I used to wear my hair in braids too sometimes. When we were five, a few days before starting primary school, Rubina came over to my house with star-shaped beads at the ends of her braids. They clacked together when she turned her head. I cried when I saw them, and didn’t stop crying until Rubina’s mom gave me braids with stars in them too. I watched two and a half movies while she did them. For years after that, Rubina’s mom braided Rubina’s hair and my hair for the first day of school, until this year. White girls in year eight don’t wear braids unless they’re from the States and on cruise ships. Dad knocks on the storeroom door.

“Let’s move it!” he yells. We tuck in our shirts, yank on our Santa hats, and run out of the storeroom and behind the counter. “Took you long enough,” Dad says.

“Sorry,” we say.

“Don’t say sorry. Just don’t be slow next time. Now go get some stuff on layaway.

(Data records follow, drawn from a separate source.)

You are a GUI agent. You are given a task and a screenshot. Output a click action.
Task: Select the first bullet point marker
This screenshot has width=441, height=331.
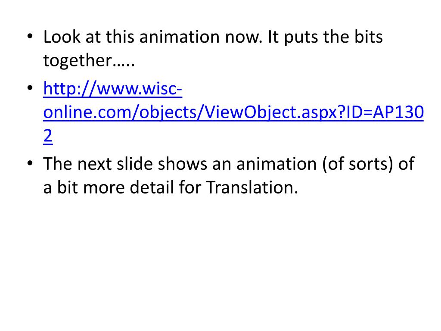pos(30,37)
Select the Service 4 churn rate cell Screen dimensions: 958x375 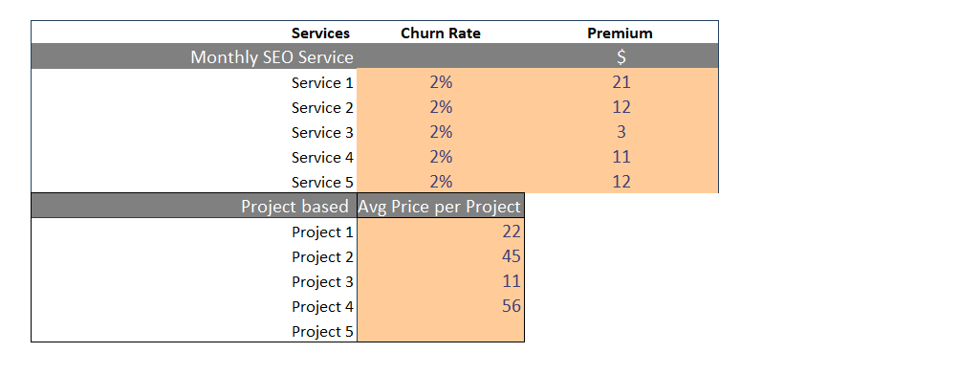click(x=441, y=157)
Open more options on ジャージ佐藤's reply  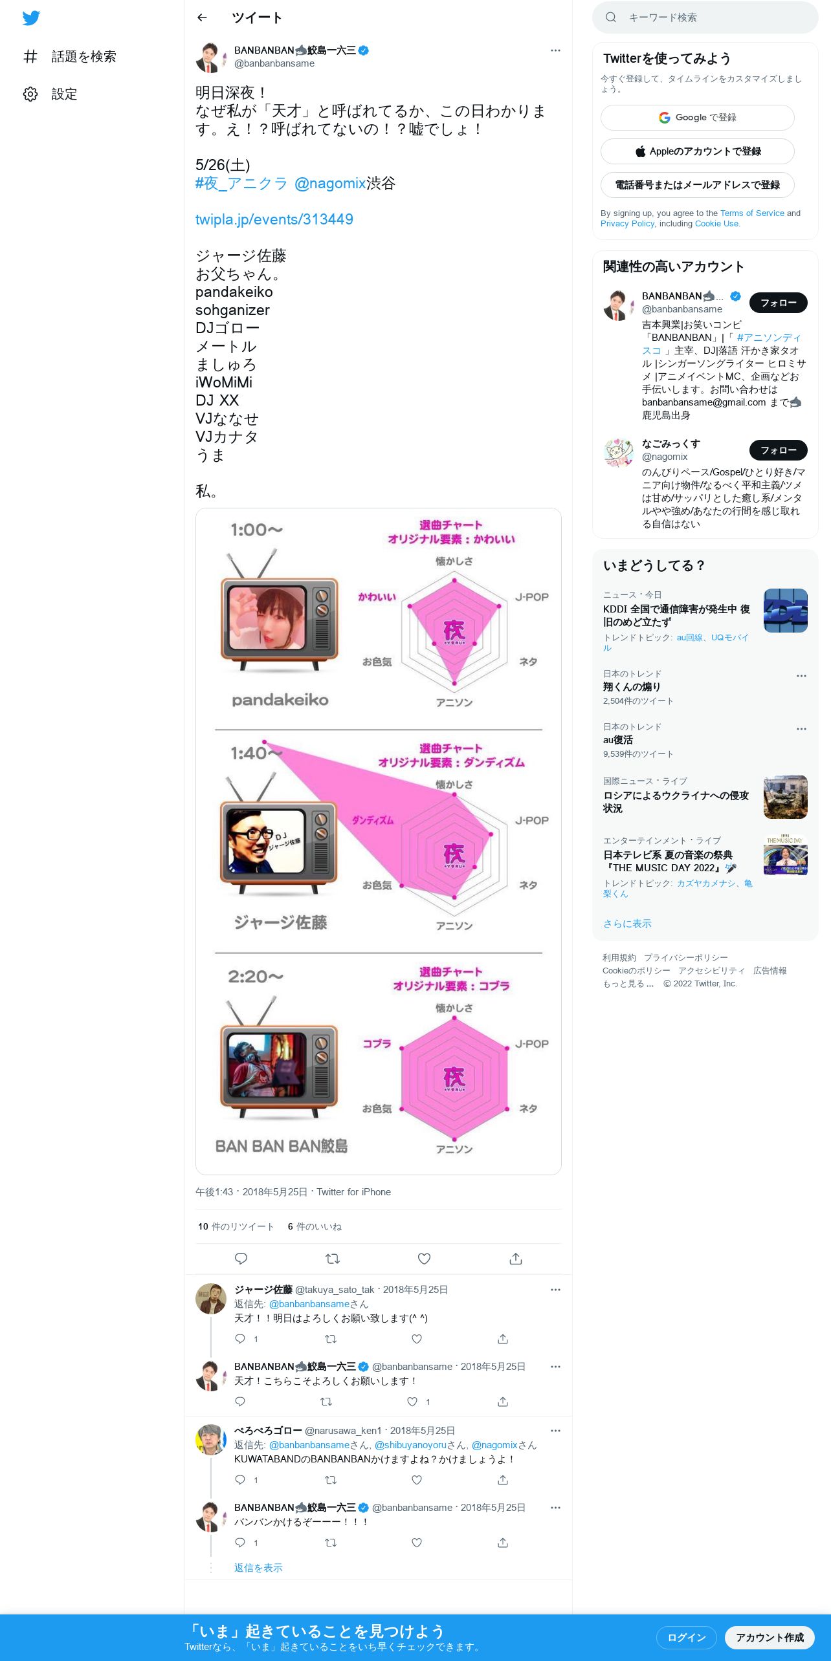pos(555,1290)
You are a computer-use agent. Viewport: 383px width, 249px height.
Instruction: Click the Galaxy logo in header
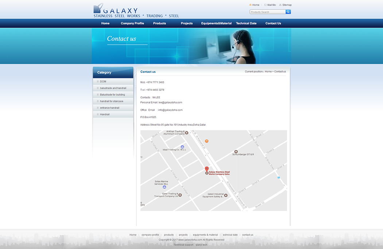(x=136, y=11)
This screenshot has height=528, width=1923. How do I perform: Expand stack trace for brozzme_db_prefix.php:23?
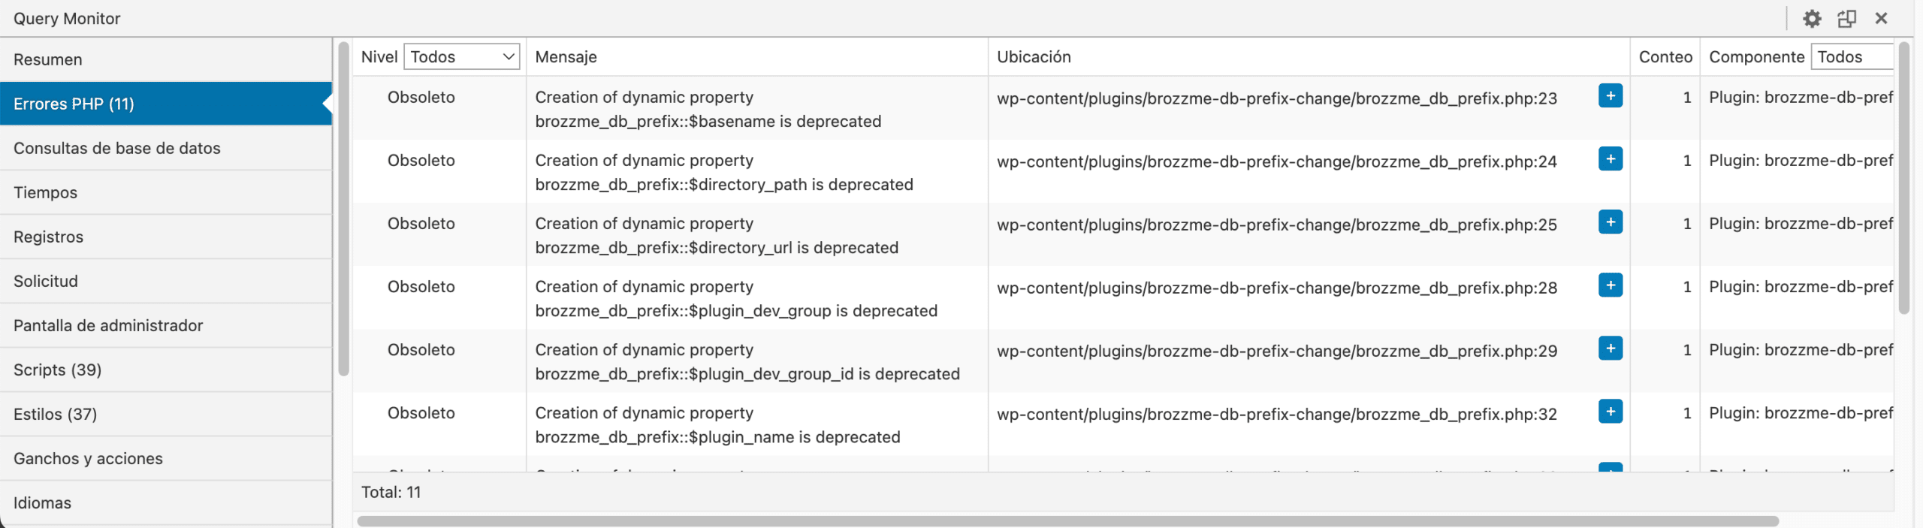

Hustle,” Dad says, and we hustle. I sell topaz earrings for a customer’s sister in the Philippines, an amplifier for a wife in Cuba, an Xbox for a boyfriend in Honduras, a bracelet for a baby in Trinidad.

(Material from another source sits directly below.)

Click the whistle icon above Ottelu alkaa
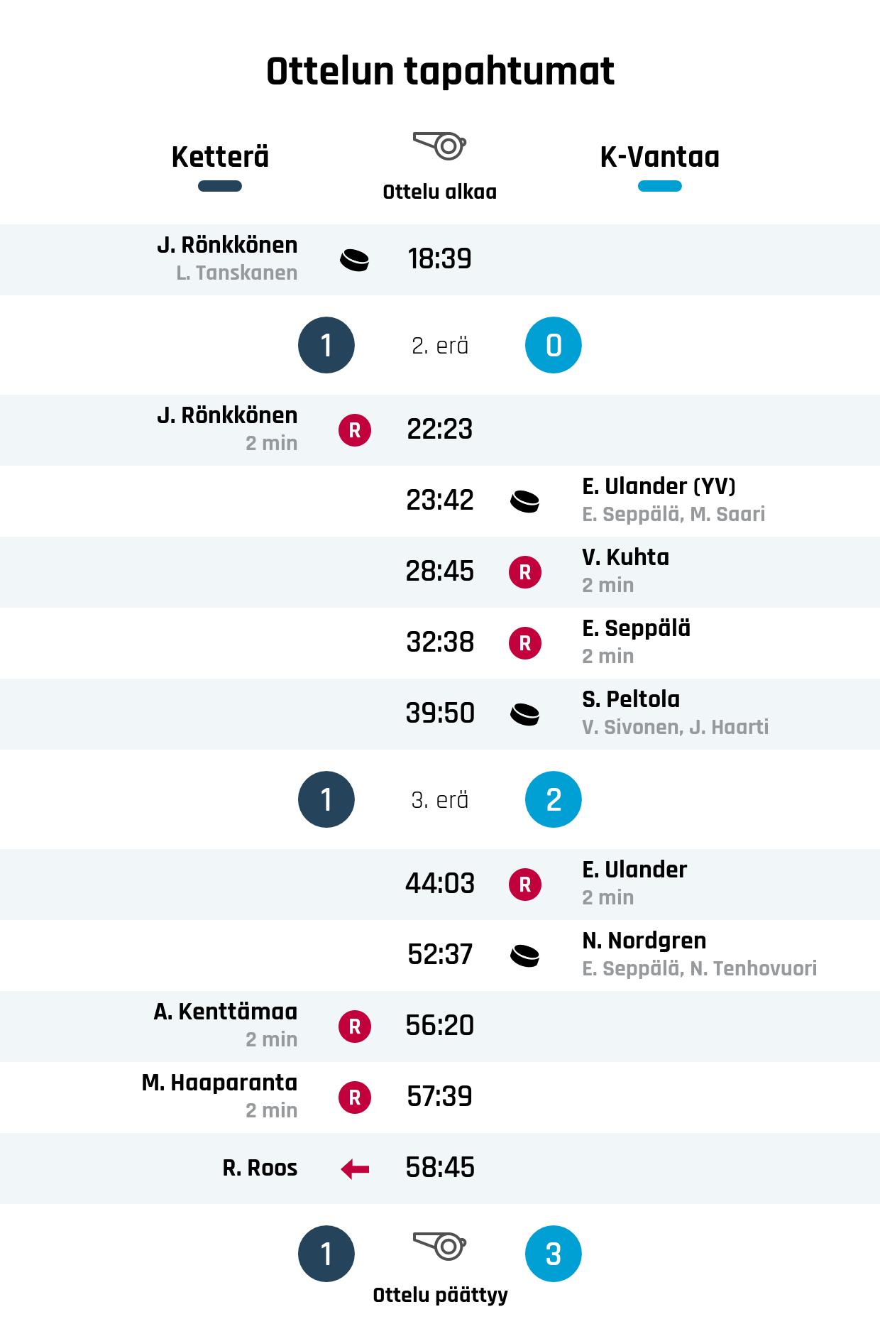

“Just ten dollars today. Don’t worry about next month. Think of how happy they’ll be on Christmas,” I say, over and over, like a talking Burger King toy. My Santa hat gets heavy with sweat and I squeeze it out into the trashcan.

Then the rain starts—thick, sloppy, hurricane season rain. We hold Paradise Pawn umbrellas over customers and run with them to their cars. Then the store is quiet. We flop in our chairs. The dads and Remy go in the storeroom to do tool inventory and we are in charge of the counter.

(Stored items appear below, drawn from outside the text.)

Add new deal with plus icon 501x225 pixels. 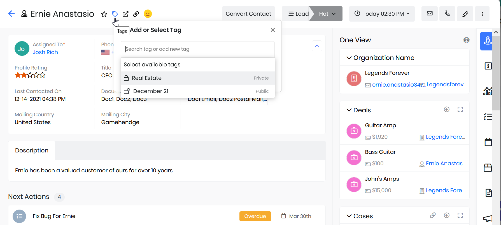pyautogui.click(x=447, y=109)
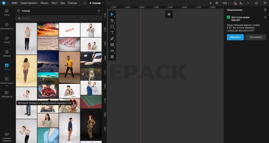Toggle dark mode with the moon icon
The height and width of the screenshot is (143, 269).
241,3
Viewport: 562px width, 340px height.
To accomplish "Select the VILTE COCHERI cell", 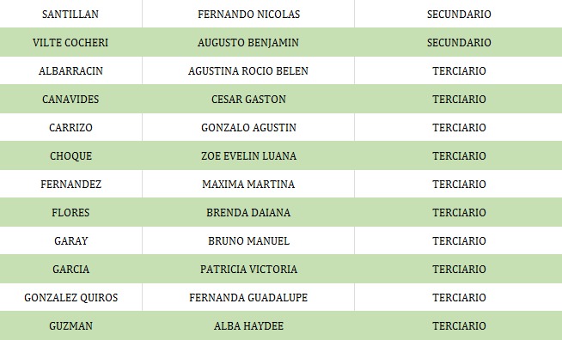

“Holler if you need anything,” Dad says. We take off our hats and rub hand sanitizer into our foreheads so we won’t get pimples. We stack rings on our fingers. We Windex the jewelry cases. I fold a fortune teller out of an old pawn ticket. Then we hear a tap on the window and I buzz the door open. A man stumbles in carrying a wet cardboard box. He drops it on the floor and grunts. He is soaked. White, wet hair sprouts out the sides of his pink neck. He’s wearing a tank top and swim trunks that are almost the same pink as his skin. His eyes dart around the store. Rubina swings open the counter and puts on her customer-smile.

“Good afternoon, sir. Welcome to Paradise Pawn. How can I help?” she says.

“You? No, no thanks,” he says. He looks from his sandals to his box. He’s breathing fast. “Is the manager here?”

“The manager had to step out for a moment, but we would be glad to assist you,” Rubina says.

“There’s nobody else here? Nobody older?”

“We’re in charge, sir. Here, let me help you with that,” Rubina says. I open the counter and run to help her lift the box. It’s heavy. There’s something rolling around in it—maybe a metal detector. The man looks like the papery-skinned British guys who walk up and down the beach with metal detectors.

“Look, there’s no need,” the man says, wiping his face with his shirt. We keep walking and set the box on the counter.

Customers often get nervous and sad while they walk from the door to the counter. You can see it in their bodies. They slouch. They hold necklaces from old boyfriends or trumpets they never learned to play close to their chests like kids hold their blankets. Then me and Rubina smile at them and make them do whatever we want them to do.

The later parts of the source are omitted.